どうにも波に乗れない。打線が3回に1点を先制したが、その後に先発・横川が5点を失って5回で降板。3番手の平内も3失点を喫し、最後は大差をつけられた。連勝が2で止まった原監督は横川を「伸び盛りの選手」と評しつつも「いい材料を何かひと言、ふた言言いたいけど、なかなか言葉が見つかりませんね」と厳しい表情だった。
一時はチームの借金が最大6まで膨れ上がった。1か月以上をかけて5月20日にようやく完済したが、それ以降はまさに一進一退。2度の貯金生活でも最大は2で、この日で2度目の借金生活に突入した。しかし、指揮官が開幕前に「がまん」をテーマに掲げた通り、実績が少ない若手を多く起用するなど、中長期的な展望も見据えている。球団関係者も「そりゃあ、貯金がどんどんできるに越したことはないけど、そう簡単にはいかない。今は5割くらいで問題ないし、現場もそのつもりで動いている。交流戦も5割か貯金が1つ2つできれば十分」と高望みはしていない様子だ。

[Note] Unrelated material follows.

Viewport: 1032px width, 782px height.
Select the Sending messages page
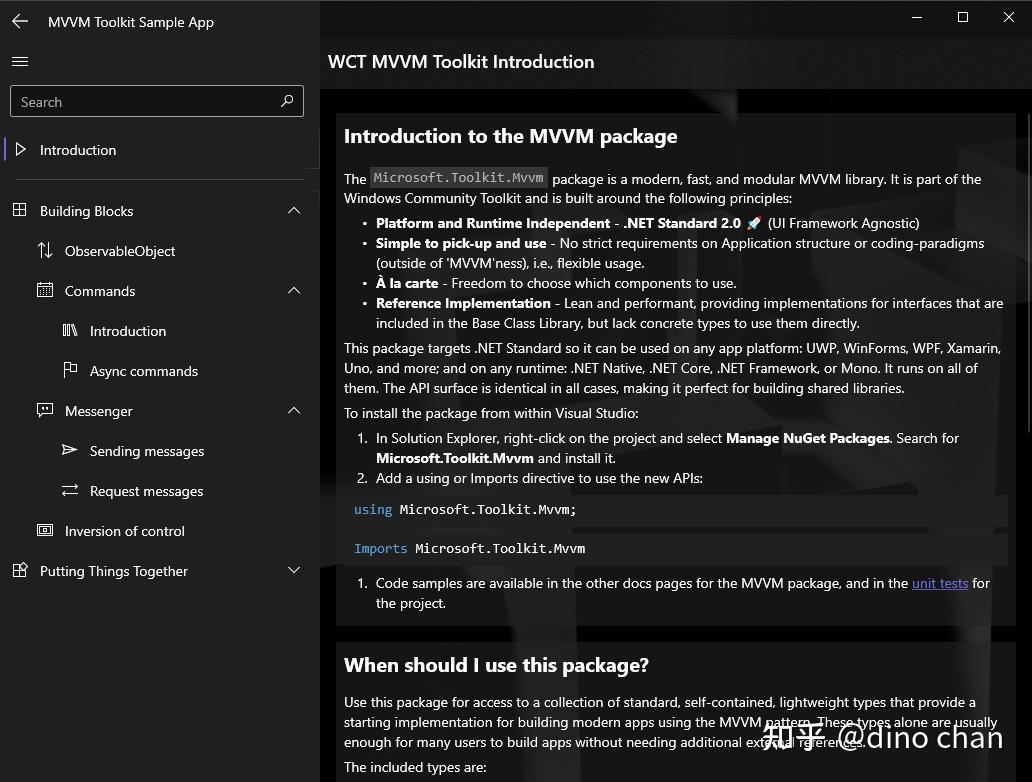point(147,450)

とはいえ、いつまでも5割では3年ぶりのリーグ優勝は不可能となる。転機となりそうなのが、リーグ戦が再開する23日以降だという。
「交流戦明けから菅野をはじめメンデスや井上、堀田の4人が戻ってこられるメドが立ってきた。監督はそれまで5割くらいでこらえられれば、一気に勢いをつけられると考えているようだ」(別の球団スタッフ)

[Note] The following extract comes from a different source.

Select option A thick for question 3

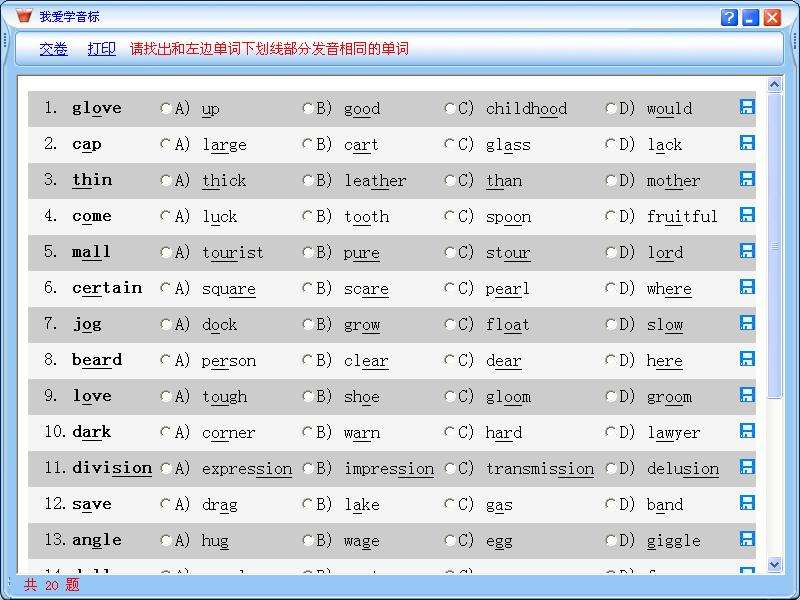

右ヒジの張りの影響で、開幕から不在だったエース菅野は5月28日に実戦復帰。4月中旬の来日2度目の先発で、右足を負傷したメンデスも今月1日の三軍戦で復帰し、春季キャンプ終盤に左ヒジの違和感で離脱したホープの井上も先月下旬から登板を重ねている。また、今季はリリーフでの起用が見込まれる堀田も復帰を果たした。こうした故障班の復活を起爆剤とする算段のようだ。
鬼門の交流戦で5割をキープするためには、現有戦力が奮起するしかない。借金がかさむようであれば、計画の前倒しを余儀なくされかねないが、果たして――。